> **Consignes**:
1 – Relevez tous les réseaux sociaux nommés dans le billet sur la vie sans Twitter.
2 – Reprenez le billet sur la vie sans Twitter de "Si ce n’est" jusqu’à "pas à l’esprit." inclus, en substituant "deux mois" à "quelques semaines".
3 – D’après le billet sur la vie sans Twitter, pourquoi ne reste-t-il à Ploum que quelques semaines pour changer d’avis ?

> **Extrait choisi**:
* * * * * * * * *
La légèreté d’un monde sans Twitter
par Ploum le 2022-11-01
Il y a un peu moins d’un an, j’ai supprimé mon compte Twitter. Un compte vérifié avec la célèbre icône bleue, suivi par près de 7000 autres comptes Twitter.
Si ce n’est pas exceptionnel, ce compte n’en était pas moins relativement "influent" sur l’échelle Twitter. J’ai pourtant décidé de tenter l’expérience de m’en passer complètement, pour voir. Je savais que j’avais un an pour faire marche arrière. Durant un an, mon compte serait "réactivable" avant d’être définitivement supprimé. Il me reste donc quelques semaines pour changer d’avis.
Et pourtant, cela ne me viendrait pas à l’esprit.
Un sentiment de liberté
Je m’étais déjà déconnecté de mon compte Twitter pendant des périodes plus ou moins longues, jusqu’à trois mois. Mais la suppression est complètement différente. En quelques jours, j’ai tout simplement arrêté de penser à ce qui se passait sur Twitter. J’ai arrêté de penser que ce réseau existait. L’expérience a été la même que pour Facebook et LinkedIn : en supprimant le compte, je me suis ôté un poids énorme. C’est pour Twitter, le réseau auquel j’étais le plus accroc, que la sensation a été la plus forte.
* * * * * * * * *
(Entrées de pointage de mots et d’éléments)
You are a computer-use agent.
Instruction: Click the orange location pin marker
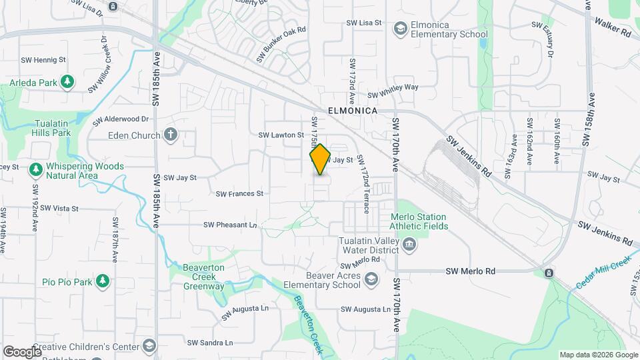tap(320, 159)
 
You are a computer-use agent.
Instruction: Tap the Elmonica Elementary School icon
tap(400, 29)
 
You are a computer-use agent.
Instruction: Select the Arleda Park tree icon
tap(67, 82)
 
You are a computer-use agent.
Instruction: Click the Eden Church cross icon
tap(170, 135)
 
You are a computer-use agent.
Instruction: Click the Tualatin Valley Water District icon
tap(410, 245)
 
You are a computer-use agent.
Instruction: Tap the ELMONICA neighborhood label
tap(353, 111)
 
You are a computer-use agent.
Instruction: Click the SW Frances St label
tap(239, 194)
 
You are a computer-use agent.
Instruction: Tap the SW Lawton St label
tap(281, 135)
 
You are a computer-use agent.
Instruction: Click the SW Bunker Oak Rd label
tap(281, 45)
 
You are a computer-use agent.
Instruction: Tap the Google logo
tap(22, 351)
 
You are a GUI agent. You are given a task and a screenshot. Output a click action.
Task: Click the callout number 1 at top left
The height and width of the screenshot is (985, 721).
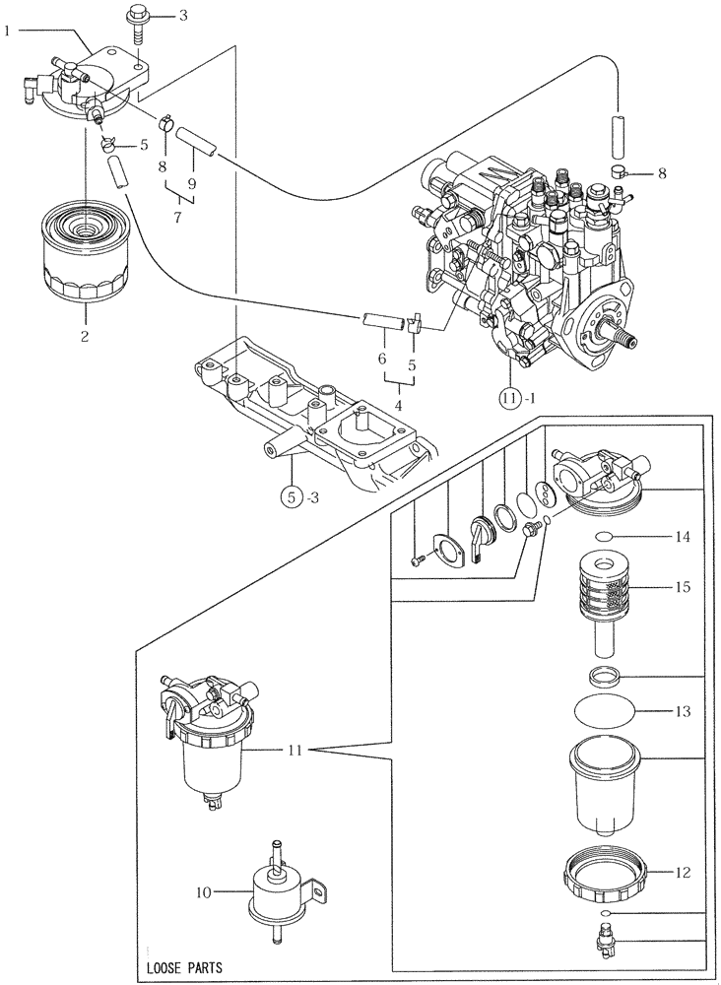click(8, 31)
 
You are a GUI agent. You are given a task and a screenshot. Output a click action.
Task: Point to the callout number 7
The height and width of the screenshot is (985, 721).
click(177, 217)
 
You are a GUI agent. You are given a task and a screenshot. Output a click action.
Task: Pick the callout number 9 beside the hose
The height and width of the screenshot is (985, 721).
click(192, 183)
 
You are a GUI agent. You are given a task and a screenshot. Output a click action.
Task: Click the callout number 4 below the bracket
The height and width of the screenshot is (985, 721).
click(397, 404)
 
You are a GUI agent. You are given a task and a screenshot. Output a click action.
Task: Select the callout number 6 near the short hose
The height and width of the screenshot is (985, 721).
click(381, 361)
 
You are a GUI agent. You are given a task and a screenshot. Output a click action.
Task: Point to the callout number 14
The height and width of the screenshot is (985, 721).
click(684, 538)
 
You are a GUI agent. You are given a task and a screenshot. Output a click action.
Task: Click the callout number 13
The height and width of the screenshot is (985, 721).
click(684, 711)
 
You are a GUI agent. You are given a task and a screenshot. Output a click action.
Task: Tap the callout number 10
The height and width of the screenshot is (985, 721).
click(203, 893)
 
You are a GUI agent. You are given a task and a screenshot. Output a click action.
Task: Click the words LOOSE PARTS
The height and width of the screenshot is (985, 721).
click(183, 968)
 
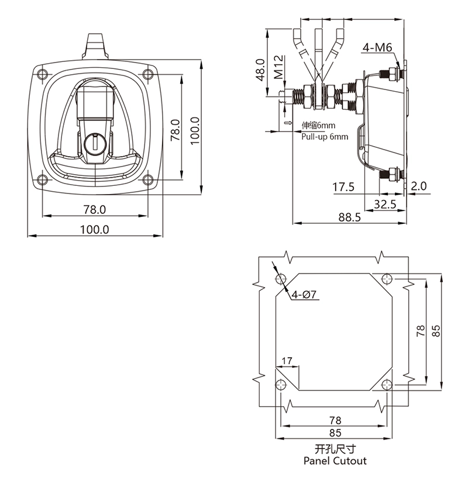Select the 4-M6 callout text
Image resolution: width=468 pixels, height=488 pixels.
pos(377,48)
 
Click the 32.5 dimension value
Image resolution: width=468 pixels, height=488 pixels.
pos(384,204)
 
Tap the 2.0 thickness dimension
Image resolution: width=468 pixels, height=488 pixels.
pos(419,186)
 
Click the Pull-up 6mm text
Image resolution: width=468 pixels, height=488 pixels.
pos(325,136)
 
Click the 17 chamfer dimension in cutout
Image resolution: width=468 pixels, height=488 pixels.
pos(287,360)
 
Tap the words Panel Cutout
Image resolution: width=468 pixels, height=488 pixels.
pos(335,461)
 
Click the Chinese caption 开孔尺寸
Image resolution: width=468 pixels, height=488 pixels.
pos(335,449)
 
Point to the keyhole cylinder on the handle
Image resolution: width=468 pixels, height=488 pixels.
pos(94,142)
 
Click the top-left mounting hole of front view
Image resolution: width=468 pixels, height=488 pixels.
pos(41,74)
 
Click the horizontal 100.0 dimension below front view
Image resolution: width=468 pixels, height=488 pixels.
pos(94,229)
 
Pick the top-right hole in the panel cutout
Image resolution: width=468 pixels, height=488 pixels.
pos(386,278)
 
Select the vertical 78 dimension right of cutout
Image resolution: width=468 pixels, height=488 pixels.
pos(421,331)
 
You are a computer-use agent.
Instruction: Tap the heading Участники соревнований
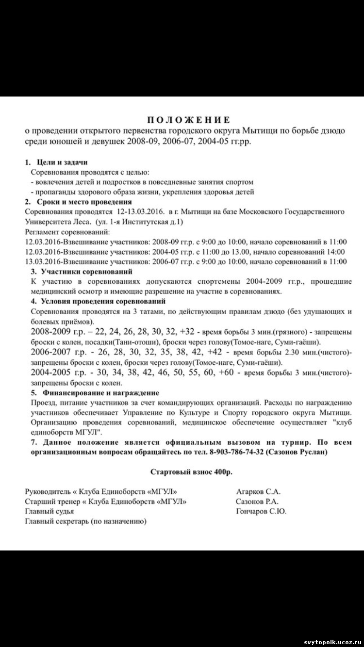click(87, 272)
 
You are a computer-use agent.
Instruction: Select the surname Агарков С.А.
click(258, 492)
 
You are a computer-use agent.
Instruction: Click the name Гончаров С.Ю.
click(261, 511)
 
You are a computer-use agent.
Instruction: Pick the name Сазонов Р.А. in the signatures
click(257, 501)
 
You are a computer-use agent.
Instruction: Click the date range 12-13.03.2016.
click(140, 212)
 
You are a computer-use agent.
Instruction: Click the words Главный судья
click(50, 511)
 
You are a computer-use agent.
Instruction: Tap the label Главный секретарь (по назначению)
click(85, 521)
* * * * * * * * *
> **Réponses**:
1 – Twitter, Facebook, LinkedIn

2 –
Si ce n’est pas exceptionnel, ce compte n’en était pas moins relativement "influent" sur l’échelle Twitter. J’ai pourtant décidé de tenter l’expérience de m’en passer complètement, pour voir. Je savais que j’avais un an pour faire marche arrière. Durant un an, mon compte serait "réactivable" avant d’être définitivement supprimé. Il me reste donc deux mois pour changer d’avis.
Et pourtant, cela ne me viendrait pas à l’esprit.

3 – Le compte reste réactivable pendant un an avant d’être définitivement supprimé. Or Ploum l’a supprimé il y a un peu moins d’un an.